Sunday, August 25, 2013

The Healing Power of Gratitude

I thinked a good thought earlier tonight.

I've been praying for a lot of things lately--some big, some small. Often, those things will work out. When I realize that after the fact, I realize that it was an answered prayer; when I recognize that, I try to remember to thank God immediately so that He and I can feel my gratitude. It seems like a healthy habit to get into--returning thanks for blessings instead of accepting them and moving on without another thought.
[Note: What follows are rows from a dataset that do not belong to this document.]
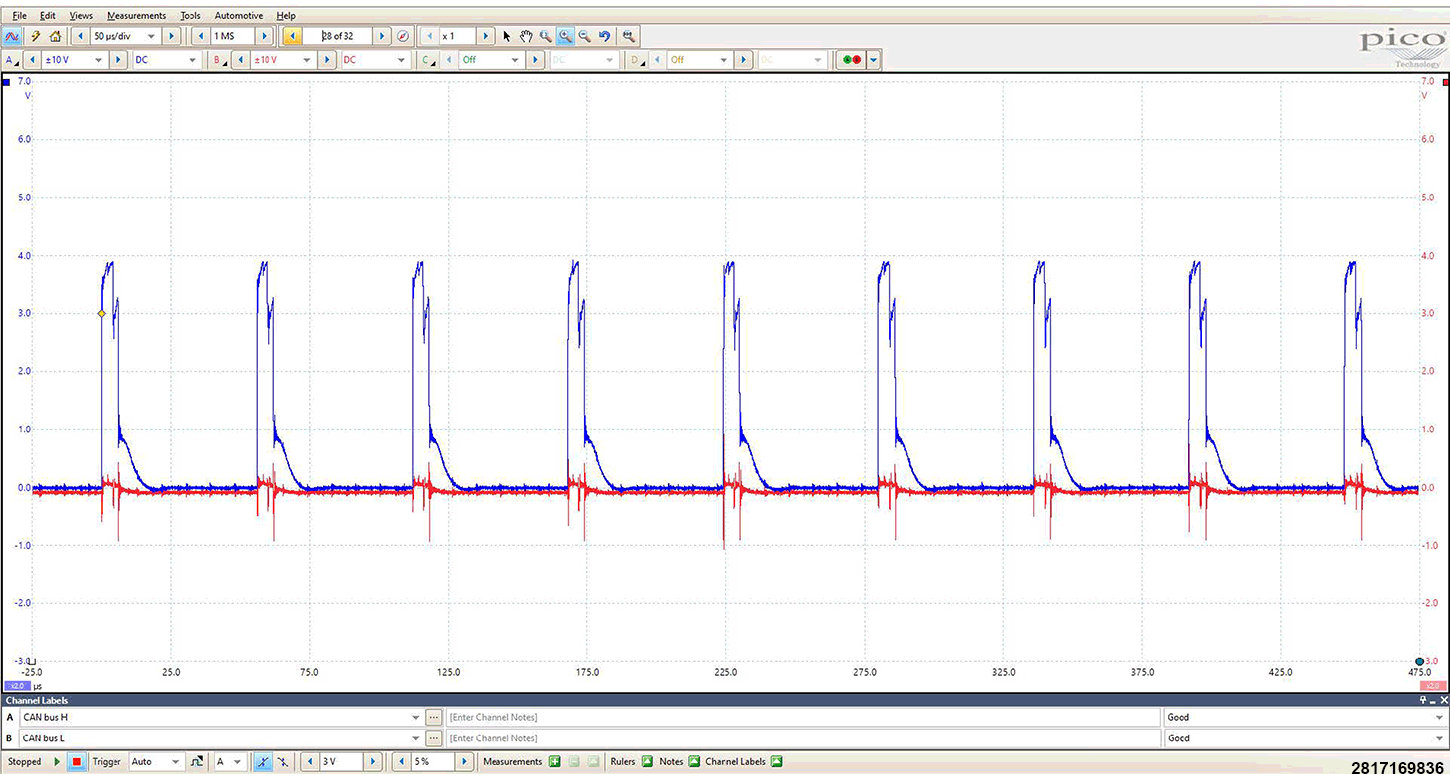Image resolution: width=1450 pixels, height=780 pixels.
Task: Select the arrow pointer tool
Action: (x=507, y=36)
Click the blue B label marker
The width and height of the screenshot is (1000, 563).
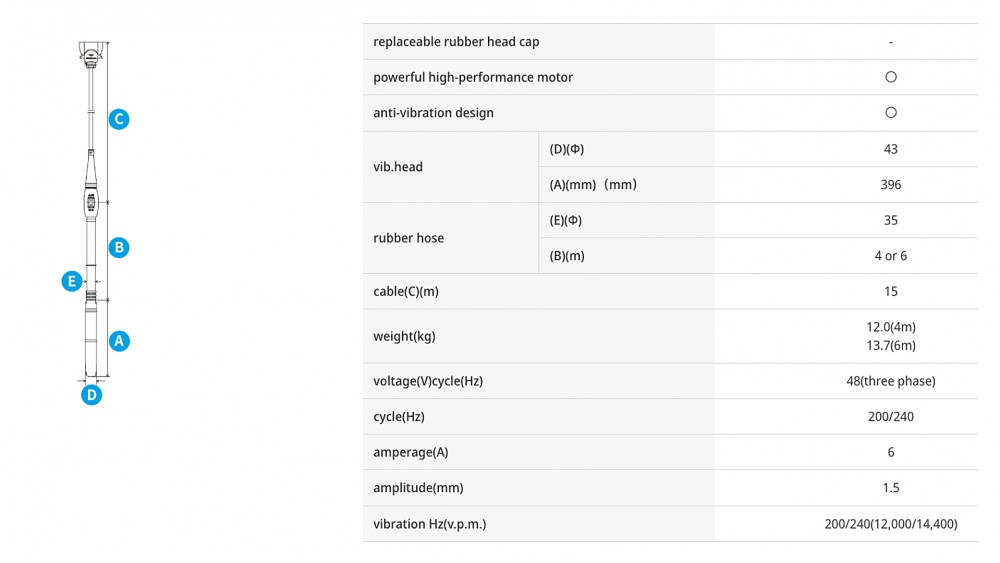click(x=119, y=247)
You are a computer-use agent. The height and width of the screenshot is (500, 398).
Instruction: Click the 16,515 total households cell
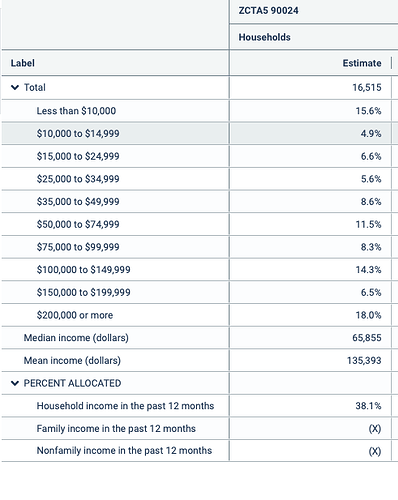(x=367, y=88)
That's when I realized something else. I think that being grateful and expressing gratitude is softening my heart towards God, which is yet another thing that I've been praying for. I feel less defensive and more open. Softer. It feels like a small thing, but it's a tender mercy and represents progress.

Gratitude is great! I hope the trend continues.

Tuesday, August 20, 2013

God's Guiding Hand

Looks like I haven't posted on here in over 2 months. Oops.

Good news though: I HAVE A JOB! I'll be a substitute teacher.

I'm impressed with all the blessings that have come with this job, and the things it's made me think about.

  • Because of the circumstance, it was a pretty easy job for me to get hired for. I've had similar experiences with success on the first try for other important things, like getting into college and getting my student job. Part of me feels bad about it, and like I don't deserve such nice, convenient experiences that are usually really hard for people, but since working through a couple trials that require more active effort, I'm just grateful that this has worked so smoothly so far.
  • I'm grateful that I have such a good mentor. I'll be subbing for a friend while she's on maternity leave, and she's been coaching me in her class procedures, and said I can contact her throughout her leave. Her training and confidence in me have done a lot to bolster my fragile confidence.
  • I've had a few opportunities to meet the principal and the other teachers that I'll be working with. They are really likable, and one was even excited to work with me before she'd met me! I'm really blessed to get my first subbing opportunity in such an amazing school.
  • In spite of my fears, I've been so excited and motivated by this chance to be involved in education. During the professional development that I was invited to I could practically feel stars dancing in my eyes at the vision that these teachers presented. This is such a meaningful work to be part of, and I want to learn more. It's definitely shaping my career aspirations already. I haven't even taught a class yet!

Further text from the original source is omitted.